通り過ぎてはいないか?

皆さんはきっと通り過ぎている、小樽の名物が集結するあの場所を。
そこは小樽駅に向かって左側にある、駅前第一ビル1階だ。

そこには、CMでもお馴染みのかま栄、老舗の新倉屋、やさしそうな店主が営むベーカリークリハラなど、素朴だが小樽を感じさせる店が集結している。

特に、私は新倉屋のだんごが大好きだ。1本税抜き90円という手ごろな価格で販売される串団子は、3色だんご、黒あんだんご、白あんだんご、抹茶あんだんご、胡麻だんご、お正油だんごの全部で6種類だ。

私が美味しそうだなと思いながらだんごを見ていると、「何本でもいいですよ」と、店の従業員が優しく声をかけてくれた。そこで、私はお正油だんごと胡麻だんごを1本ずつ買うことにした。
JRに揺られながら食べるだんごは1つの串に4個のだんごが刺さっており、やわらかく、甘すぎず、小樽のあたたかさを感じさせた。

他の店にも美味しそうなものがたくさん売っていた。かま栄のかまぼこもⅠつから持ち帰ることができ、ベーカリークリハラのパンも1つずつ袋に入って販売されていた。おそらく電車の中でつまむのにちょうどいいように、という配慮からだろう。

そんな駅前第一ビル1階は、駅前の大通りに面している割にはそこまで客が多くないように思う。商大生も駅から学校まで、学校から駅までの道で必ず通る道にあるのに、だ。

私が思うに、観光客は駅を出るとそのまま運河に向かって真っすぐ歩いていってしまうため、目にすることがないのだろう。
商大生も、朝は授業に間に合うため急いでいるし、帰りはアルバイトの時間を気にし、JRに間に合うようにとせかせかと歩いているため、中にどのようなお店があるのか知らなかったり、存在を意識していないのかもしれない。

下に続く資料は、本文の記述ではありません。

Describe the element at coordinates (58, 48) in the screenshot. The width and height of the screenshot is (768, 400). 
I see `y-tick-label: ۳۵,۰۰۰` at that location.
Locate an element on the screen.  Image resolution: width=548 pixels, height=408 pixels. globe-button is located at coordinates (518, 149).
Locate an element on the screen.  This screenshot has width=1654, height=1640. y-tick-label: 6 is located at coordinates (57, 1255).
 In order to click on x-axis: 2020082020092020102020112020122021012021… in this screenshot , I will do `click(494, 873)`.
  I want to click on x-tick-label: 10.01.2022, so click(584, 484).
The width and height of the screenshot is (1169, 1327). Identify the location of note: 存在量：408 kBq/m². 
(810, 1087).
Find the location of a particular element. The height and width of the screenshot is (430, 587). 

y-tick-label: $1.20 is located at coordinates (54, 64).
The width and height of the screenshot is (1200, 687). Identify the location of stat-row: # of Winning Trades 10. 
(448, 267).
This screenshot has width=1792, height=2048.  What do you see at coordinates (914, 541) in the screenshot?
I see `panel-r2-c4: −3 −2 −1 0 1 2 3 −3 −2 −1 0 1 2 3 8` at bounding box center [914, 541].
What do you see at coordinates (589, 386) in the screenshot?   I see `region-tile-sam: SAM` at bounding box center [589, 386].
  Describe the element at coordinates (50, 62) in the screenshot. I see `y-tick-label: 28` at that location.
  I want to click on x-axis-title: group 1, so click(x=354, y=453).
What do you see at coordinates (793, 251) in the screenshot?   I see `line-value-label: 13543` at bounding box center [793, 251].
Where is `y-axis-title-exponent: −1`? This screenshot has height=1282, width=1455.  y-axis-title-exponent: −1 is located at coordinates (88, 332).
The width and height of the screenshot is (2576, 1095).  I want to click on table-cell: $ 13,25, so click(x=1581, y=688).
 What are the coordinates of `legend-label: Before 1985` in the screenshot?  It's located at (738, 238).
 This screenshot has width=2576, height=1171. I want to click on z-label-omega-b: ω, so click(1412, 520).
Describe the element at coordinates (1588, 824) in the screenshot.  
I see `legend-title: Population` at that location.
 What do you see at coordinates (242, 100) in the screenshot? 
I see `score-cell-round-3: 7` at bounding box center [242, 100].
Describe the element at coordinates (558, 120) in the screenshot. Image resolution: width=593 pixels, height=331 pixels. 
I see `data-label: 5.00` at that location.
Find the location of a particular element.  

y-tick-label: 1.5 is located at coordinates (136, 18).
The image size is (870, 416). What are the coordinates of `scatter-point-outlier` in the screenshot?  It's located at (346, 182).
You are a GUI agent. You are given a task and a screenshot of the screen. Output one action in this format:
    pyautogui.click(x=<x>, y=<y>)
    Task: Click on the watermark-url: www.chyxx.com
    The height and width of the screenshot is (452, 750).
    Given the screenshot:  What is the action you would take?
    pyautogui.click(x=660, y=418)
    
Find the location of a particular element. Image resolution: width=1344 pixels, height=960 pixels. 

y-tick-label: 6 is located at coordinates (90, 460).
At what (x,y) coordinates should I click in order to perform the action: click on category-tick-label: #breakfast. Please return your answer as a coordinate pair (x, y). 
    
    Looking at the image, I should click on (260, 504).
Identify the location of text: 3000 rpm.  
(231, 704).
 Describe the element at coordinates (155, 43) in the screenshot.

しかし、そこにはふらっと立ち寄って、1つ2つ少し買って楽しめる小樽の名物がたくさんある。
小樽から札幌市内へのJRに乗る際には車窓から海を眺めながら、美味しいものを食べ、楽しかった1日を振り返ってみるのはいかがだろう。

(やまだ)


※本記事の内容は2018年7月時点の情報に基づいたものです。